Затягиваюсь, насколько это возможно, имея в наличии ультра-легкие "Капри", и перевожу взгляд на двух черепашек. Панцири их посверкивают в лучах. Безмозглые создания только и делают, что наслаждаются жизнью и любовью. Медленно, тихо, торжественно. Все проблемы человечества черепашкам до фонаря. И мое одиночество тоже. Животные откровенно демонстрируют мне интимные нюансы своей жизни, а я наблюдаю и думаю о своей, неприкаянной.

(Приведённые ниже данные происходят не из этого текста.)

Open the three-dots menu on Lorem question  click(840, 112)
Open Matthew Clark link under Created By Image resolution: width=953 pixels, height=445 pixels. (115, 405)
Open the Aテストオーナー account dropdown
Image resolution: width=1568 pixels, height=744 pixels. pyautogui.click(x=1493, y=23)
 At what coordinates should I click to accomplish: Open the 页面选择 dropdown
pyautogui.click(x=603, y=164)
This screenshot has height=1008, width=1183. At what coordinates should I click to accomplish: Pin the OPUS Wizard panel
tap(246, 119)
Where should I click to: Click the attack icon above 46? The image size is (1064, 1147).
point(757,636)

Мои бедные еврейские мозги со времен юности забиты героями русской классики, которых русские же критики гуманно, тепло и раз навсегда обозвали лишними людьми. От глупого пристрастия к лишним людям все мои несчастья. Я когда-то долго думала: как же это - лишний человек? Что это? Есть Земля, на ней сколько-то миллиардов людей, положенных, тех, которые по праву, по билетам, что ли? А есть лишние? Случайно проскочившие? Зайцы? И вдруг поняла, что ведь я и сама лишний человек... Правда, мои клиенты со мной в этом не согласны. Им, они утверждают, гадалки нужны, а потому совсем не лишние на этом свете.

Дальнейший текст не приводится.